Access to your data. Having unattended access to your data is very important. It will allow you to keep an updated copy of the data in-house, should it ever be needed and unavailable to be retrieved from the provider. Being allowed access to your data only upon request to the provider is very different from having unfettered FTP or web-based download access (e.g., imagine having a bank account without ATM access; see the difference?). Even if you are provided with access to download your data, you need to make sure it's kept in a format that you can easily access. This issue would likely come into play with application hosting, although it could also be implicated with traditional data hosting and online backup providers. Many applications store data in proprietary formats, which render the data inaccessible unless being read by that specific application. Make sure that not only is your data accessible, but that it is in a readable format even without the application. If the raw data is proprietary, make sure that it can be exported and made available in a non-proprietary, readable format, such as CSV or XML. After all, having access to your data is meaningless if you can't do anything with it.

Data escrow. Data escrow is relatively simple, and works essentially the way you would expect any other escrow arrangement to work. With data escrow, the hosting provider is typically required to mirror the data you store with it (at an agreed-upon frequency) with yet another third party, the data escrow agent. The data escrow agent then holds a copy of the data, should access to it ever be necessary. Both the agreement with your hosting provider and the escrow agreement with the data escrow agent should address in detail who can access the data, when, and under what terms and circumstances. It is important to make sure that the agreements allow you to have immediate access to your data upon request to the data escrow agent. Language that requires both parties to agree before the data is released may seem fair, but when disputes arise, it may also mean a long delay before you are actually able to get your data. Be careful with data escrow companies that are affiliated with or are operated by the same company as the hosting provider, as this does not offer a true escrow. Ask your provider if it will cooperate with a data escrow provider. If the answer is no, be careful.

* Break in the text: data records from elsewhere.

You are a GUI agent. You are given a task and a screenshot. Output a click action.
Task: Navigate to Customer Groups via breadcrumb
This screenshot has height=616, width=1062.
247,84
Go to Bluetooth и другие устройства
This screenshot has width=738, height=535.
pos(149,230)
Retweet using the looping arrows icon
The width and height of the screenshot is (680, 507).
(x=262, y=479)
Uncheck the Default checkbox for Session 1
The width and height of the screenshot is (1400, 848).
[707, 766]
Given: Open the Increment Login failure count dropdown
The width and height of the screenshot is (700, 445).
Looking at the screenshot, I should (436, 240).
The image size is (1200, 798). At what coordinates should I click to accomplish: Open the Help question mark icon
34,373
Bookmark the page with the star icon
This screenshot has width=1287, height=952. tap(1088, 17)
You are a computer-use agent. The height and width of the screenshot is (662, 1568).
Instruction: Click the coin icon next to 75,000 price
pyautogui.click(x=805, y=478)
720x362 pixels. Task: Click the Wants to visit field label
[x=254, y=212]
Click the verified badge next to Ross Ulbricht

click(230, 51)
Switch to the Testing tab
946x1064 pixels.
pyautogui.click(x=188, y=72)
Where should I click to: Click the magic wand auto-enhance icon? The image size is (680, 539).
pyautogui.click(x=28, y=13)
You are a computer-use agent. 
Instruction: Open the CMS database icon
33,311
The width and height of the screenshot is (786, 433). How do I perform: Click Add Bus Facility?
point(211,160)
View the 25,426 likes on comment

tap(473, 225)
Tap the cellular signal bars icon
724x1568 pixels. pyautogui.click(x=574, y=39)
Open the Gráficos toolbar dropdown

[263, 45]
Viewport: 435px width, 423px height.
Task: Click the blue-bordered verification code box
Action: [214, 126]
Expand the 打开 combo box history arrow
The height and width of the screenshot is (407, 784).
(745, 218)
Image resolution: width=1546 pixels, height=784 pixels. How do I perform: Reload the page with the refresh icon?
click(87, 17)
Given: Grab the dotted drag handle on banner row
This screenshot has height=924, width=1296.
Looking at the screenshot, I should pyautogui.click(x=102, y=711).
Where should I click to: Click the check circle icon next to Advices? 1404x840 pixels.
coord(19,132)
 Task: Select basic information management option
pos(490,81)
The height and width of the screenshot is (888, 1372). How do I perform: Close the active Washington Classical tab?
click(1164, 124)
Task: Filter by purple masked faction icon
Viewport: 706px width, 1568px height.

Canceling service and switching to another provider. Hosting agreements should expressly cover cancellation, and clearly address who can terminate, when, under what conditions, at what cost, and how your data is returned to you. Make sure you are comfortable with the language, and always make sure the agreement provides that your data is returned to you in a timely fashion, and in a usable format. Some providers may actually facilitate your move to another provider in the event you discontinue your service. Check with them in advance if this is something that is important to you. Make sure that whatever you are told is ultimately incorporated into the hosting agreement.

Summary. With the continued proliferation of affordable cloud-based enterprise-level software, businesses of all sizes will continue to be drawn to the cloud. However, businesses should treat internet-based agreements the same way as they would treat traditional paper-based negotiations, as online agreements are (for the most part) no less enforceable than their paper counterparts. If you are interested in negotiating the terms of your hosting agreement, ask to speak to someone in the provider's legal department. If you are able to negotiate custom terms, get it in writing by someone who is authorized to act on behalf of the provider.

The content of this article is intended to provide a general guide to the subject matter. Specialist advice should be sought about your specific circumstances.